Mide bağırsak rahatsızlıkları olan bireyler etleri hemen tüketmemeli, buzdolabında birkaç gün beklettikten sonra tüketmelidir. Et ile yapılan yemekler kendi yağı ile pişirilmeli, ilave yağ eklenmemelidir. Etin kızartılması ve ızgarada pişirilmesi kansorojen maddelerin oluşmasına ve B1, B12, folik asit gibi vitaminlerin kaybına sebep olmaktadır ve eti ızgaraya fazla yaklaştırarak pişirmek, etin dış yüzeyin yanmasına ve su kaybının fazla olmasına yol açarak besin öğesi kaybını artırmaktadır. Bu nedenle pişirme yöntemi olarak kızartma ve çok yüksek ısıda pişirme yerine haşlama ve ızgara yöntemleri kullanılmalıdır.

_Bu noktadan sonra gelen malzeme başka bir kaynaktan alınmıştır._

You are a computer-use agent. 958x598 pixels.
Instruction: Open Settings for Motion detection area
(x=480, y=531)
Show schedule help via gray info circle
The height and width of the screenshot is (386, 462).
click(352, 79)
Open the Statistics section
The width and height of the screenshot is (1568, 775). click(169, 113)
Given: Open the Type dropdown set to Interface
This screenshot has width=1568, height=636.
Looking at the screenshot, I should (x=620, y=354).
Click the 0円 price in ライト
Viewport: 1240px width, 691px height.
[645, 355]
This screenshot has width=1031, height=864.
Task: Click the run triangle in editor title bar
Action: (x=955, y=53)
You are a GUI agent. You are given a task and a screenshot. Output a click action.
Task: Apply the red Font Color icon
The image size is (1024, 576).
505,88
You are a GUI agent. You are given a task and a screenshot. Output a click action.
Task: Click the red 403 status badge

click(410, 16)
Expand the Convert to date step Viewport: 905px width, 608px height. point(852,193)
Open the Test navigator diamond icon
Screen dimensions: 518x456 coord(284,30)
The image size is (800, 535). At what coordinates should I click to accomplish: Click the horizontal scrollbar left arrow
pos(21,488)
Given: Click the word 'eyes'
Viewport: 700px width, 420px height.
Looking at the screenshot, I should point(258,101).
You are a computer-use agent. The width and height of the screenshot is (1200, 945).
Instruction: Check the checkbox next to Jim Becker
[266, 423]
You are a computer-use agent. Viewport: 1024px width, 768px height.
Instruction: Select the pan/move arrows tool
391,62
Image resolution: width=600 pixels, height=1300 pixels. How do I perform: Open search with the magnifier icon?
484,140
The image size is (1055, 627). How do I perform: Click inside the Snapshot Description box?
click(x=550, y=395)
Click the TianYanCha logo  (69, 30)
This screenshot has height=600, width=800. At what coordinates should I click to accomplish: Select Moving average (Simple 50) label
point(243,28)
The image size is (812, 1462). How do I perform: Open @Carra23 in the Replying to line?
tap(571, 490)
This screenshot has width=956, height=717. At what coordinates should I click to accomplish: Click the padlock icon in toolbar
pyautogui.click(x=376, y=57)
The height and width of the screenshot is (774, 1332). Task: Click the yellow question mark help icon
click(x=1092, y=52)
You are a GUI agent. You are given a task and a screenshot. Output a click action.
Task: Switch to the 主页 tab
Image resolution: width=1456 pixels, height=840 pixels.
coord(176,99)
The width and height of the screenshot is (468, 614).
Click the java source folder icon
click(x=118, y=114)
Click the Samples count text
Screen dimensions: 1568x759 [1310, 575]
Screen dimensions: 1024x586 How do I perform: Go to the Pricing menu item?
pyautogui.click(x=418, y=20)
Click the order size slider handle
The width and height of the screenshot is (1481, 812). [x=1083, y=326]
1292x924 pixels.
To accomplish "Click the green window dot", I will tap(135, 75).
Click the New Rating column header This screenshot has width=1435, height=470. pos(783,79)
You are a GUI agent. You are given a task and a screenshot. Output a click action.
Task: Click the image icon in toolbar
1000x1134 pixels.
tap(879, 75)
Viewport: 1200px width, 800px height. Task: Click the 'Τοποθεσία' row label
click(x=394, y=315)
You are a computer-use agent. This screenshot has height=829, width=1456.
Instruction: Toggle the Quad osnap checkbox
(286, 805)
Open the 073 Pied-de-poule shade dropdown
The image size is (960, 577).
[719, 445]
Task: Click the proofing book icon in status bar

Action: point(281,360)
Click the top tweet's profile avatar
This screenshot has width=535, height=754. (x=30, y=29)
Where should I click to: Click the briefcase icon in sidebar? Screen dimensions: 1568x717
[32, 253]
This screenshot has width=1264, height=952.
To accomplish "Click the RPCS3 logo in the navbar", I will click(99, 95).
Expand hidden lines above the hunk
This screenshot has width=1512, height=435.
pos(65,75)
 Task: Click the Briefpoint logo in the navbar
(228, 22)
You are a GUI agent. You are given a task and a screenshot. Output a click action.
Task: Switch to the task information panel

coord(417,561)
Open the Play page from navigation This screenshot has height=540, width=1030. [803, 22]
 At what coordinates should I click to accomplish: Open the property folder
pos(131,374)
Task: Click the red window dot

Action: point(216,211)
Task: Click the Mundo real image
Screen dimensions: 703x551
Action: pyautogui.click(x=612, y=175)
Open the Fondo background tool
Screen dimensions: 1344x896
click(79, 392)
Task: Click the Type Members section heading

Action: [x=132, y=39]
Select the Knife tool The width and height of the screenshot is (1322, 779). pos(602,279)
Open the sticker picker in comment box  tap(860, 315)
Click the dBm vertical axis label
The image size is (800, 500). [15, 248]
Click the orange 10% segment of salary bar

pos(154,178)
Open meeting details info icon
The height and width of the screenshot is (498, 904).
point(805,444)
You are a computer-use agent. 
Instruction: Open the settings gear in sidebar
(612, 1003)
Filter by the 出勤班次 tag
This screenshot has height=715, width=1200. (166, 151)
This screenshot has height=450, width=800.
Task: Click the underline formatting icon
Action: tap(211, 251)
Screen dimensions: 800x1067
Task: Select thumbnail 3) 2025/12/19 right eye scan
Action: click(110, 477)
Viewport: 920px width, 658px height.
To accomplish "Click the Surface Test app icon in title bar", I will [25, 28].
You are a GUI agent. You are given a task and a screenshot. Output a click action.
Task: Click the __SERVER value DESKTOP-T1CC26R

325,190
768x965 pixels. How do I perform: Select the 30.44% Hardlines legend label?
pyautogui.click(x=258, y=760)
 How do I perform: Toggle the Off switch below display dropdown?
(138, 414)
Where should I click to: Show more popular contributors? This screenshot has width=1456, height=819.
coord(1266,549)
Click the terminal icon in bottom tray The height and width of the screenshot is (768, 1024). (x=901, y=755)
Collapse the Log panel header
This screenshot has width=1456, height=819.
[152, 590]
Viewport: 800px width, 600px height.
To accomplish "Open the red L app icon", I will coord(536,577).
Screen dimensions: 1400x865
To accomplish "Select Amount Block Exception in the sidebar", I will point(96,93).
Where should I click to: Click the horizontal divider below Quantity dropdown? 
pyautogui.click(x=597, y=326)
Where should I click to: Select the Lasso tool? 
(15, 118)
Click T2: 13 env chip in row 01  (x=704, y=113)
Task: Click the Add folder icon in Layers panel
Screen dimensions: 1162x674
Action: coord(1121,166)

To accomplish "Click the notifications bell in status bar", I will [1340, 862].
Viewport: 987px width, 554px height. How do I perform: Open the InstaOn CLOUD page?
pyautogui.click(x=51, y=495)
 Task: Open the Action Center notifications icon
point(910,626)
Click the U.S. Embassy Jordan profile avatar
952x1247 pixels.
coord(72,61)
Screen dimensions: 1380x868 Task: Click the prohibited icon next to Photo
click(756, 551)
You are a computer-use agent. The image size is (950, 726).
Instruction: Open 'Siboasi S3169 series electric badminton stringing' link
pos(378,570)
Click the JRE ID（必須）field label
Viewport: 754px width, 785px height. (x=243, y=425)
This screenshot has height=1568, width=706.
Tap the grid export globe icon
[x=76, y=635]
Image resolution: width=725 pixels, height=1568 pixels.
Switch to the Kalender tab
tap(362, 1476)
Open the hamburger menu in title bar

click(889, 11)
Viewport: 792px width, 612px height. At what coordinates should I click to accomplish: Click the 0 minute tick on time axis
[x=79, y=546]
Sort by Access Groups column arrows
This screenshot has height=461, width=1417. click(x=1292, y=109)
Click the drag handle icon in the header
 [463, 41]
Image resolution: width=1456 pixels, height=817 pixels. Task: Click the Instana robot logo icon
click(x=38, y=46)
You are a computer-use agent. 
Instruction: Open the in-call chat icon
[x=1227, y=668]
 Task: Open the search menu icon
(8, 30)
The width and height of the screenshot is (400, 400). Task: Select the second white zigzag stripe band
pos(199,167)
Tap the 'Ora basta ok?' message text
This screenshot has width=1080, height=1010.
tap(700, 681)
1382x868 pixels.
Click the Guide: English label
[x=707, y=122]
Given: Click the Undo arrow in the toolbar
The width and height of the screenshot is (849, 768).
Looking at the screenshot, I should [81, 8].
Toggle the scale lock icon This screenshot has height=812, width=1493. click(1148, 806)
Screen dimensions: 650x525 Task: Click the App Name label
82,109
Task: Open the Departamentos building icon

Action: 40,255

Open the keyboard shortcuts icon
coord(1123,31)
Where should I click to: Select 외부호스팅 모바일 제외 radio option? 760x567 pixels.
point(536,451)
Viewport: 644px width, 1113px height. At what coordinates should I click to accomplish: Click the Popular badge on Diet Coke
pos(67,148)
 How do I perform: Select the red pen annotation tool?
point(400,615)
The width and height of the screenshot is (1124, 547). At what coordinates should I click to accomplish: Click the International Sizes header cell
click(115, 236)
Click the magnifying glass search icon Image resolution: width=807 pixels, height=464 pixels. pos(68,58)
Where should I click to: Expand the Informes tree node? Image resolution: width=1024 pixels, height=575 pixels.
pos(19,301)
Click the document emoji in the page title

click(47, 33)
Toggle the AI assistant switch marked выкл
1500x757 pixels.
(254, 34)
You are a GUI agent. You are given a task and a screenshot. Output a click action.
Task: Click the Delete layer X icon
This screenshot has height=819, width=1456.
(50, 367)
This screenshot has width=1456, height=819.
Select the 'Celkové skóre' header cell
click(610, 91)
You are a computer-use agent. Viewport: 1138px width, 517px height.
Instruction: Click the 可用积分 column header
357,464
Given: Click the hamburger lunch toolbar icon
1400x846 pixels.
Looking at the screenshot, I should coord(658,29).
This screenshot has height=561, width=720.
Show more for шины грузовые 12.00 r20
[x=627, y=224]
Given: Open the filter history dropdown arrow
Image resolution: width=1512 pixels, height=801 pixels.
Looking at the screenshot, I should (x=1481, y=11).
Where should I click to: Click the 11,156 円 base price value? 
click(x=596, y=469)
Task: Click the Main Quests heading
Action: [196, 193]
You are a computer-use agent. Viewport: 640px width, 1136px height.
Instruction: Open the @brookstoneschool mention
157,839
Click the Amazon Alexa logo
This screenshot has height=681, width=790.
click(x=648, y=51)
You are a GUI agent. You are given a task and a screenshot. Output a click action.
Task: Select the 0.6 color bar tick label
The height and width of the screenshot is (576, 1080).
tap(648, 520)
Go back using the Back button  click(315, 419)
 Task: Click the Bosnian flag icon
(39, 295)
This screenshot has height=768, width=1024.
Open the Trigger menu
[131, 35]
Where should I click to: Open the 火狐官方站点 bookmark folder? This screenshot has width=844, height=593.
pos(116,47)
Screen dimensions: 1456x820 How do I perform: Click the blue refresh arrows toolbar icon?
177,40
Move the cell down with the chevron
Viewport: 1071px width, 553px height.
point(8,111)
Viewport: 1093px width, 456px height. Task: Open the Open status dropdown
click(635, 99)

Etler bütün olarak değil, küçük parçalara bölünerek, yağlı kağıda veya buzdolabı poşetine sarılarak derin dondurucuda muhafaza edilmelidir. Bu şekilde hazırlanan etler, buzlukta ( -2 ºC ) birkaç hafta, derin dondurucuda ise (-18 ºC ) daha uzun süre ile saklanabilir. Etler buzluktan çıkartılınca yemek içinde tamamen kullanılacak şekilde parçalara ayrılarak buzluğa konulmalı, çözdürülen et hemen pişirilmeli, tekrar dondurulmamalıdır. Derin dondurucuda saklanan eti çözdürürken oda ısısında değil, buzdolabının sebzelik kısmının üstüne konularak çözünmesi beklenmelidir.’’
Alpaydın, hamurlu ve şerbetli tatlılar yerine, sütlü ve meyveli tatlıların tercih edilmesi uyarısında bulundu.